Conflict about junk food has intensified since late 2001, when a Surgeon General's report called obesity an "epidemic." Since that time, the White House has repeatedly weighed in on the side of Big Food. It worked hard to weaken the World Health Organization's global anti-obesity strategy and went so far as to question the scientific basis for "the linking of fruit and vegetable consumption to decreased risk of obesity and diabetes." Former Health and Human Services Secretary Tommy Thompson -- then our nation's top public-health officer -- even told members of the Grocery Manufacturers Association to "'go on the offensive' against critics blaming the food industry for obesity," according to a November 12, 2002, GMA news release.
Growing industry influence is also apparent at the President's Council on Physical Fitness. What companies has the government invited to be partners with the council's Challenge program? Coca-Cola, Burger King, General Mills, Pepsico and other blue chip members of the "obesity lobby."
In January the council's chair, former NFL star Lynn Swann, took money to appear at a public relations event for the National Automatic Merchandising Association, a vending machine trade group activists have been battling on in-school sales of junk food.
Not a lot of subtlety is required to understand what's driving Administration policy. It's large infusions of cash. In 2004 "Rangers," who bundled at least $200,000 each to the Bush/Cheney campaign, included Barclay Resler, vice president for government and public affairs at Coca-Cola; Robert Leebern Jr., president of federal affairs at Troutman Sanders PAG, lobbyist for Coca-Cola; Richard Hohlt of Hohlt & Co., lobbyist for Altria, which owns about 85 percent of Kraft foods; and José "Pepe" Fanjul, president, vice chairman and COO of Florida Crystals Corp., one of the nation's major sugar producers. Hundred-thousand-dollar men include Kirk Blalock and Marc Lampkin, both Coke lobbyists, and Joe Weller, chairman and CEO, Nestle USA. Altria also gave $250,000 to Bush's inauguration this year, and Coke and Pepsi gave $100,000 each. These gifts are in addition to substantial sums given during the 2000 campaign.
Less than a month after Cadbury Schweppes, the candy and soda company, gave a multimillion-dollar grant to the American Diabetes Association, the association's chief medical and scientific officer claimed that sugar has nothing to do with diabetes, or with weight. Industry has also bankrolled front groups like the Center for Consumer Freedom, an increasingly influential Washington outfit that demonizes public-health advocates as the "food police" and promotes the industry point of view.
Meanwhile, public opinion is solidly behind more restrictions on junk food marketing aimed at children, especially in schools.
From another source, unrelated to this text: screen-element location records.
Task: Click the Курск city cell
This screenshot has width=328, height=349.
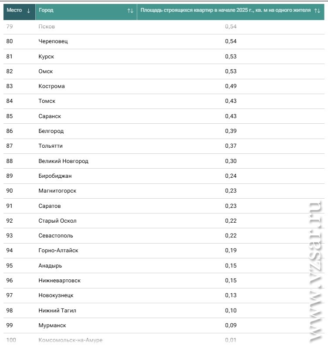Action: (x=46, y=57)
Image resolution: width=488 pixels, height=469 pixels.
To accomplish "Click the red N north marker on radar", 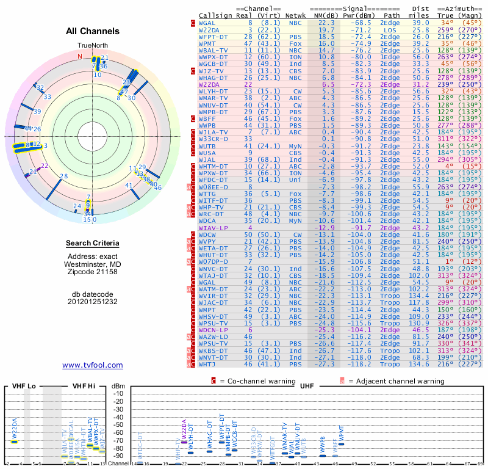I will [x=79, y=56].
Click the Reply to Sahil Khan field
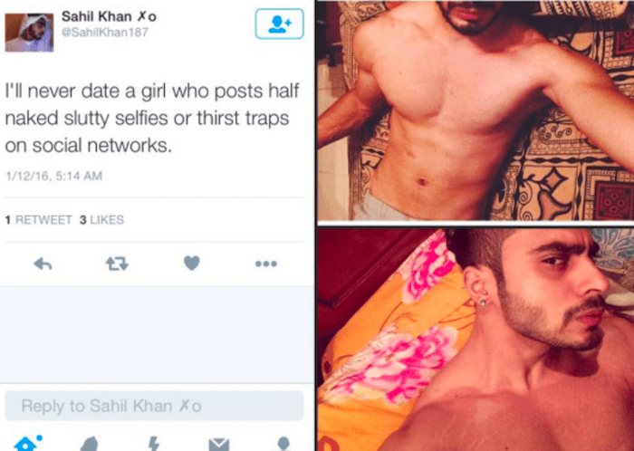This screenshot has height=451, width=634. click(154, 406)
A February Wall Street Journal poll found that 83 percent of American adults believe "public schools need to do a better job of limiting children's access to unhealthy foods like snack foods, sugary soft drinks and fast food." Interestingly, this is a crossover issue between red and blue states. Concern about obesity and excessive junk food marketing to kids is shared by people across the political spectrum, and some conservatives, such as Texas Agriculture Commissioner Susan Combs and the Eagle Forum's Phyllis Schlafly, as well as California Governor Arnold Schwarzenegger, have argued for restricting junk food marketing to children.
A vigorous government response would clearly garner the sympathy of the majority of Americans. The growing chasm between what the public wants and the Administration's protection of the profits of Big Food is a powerful example of the decline of democracy in this country. Let them eat chips!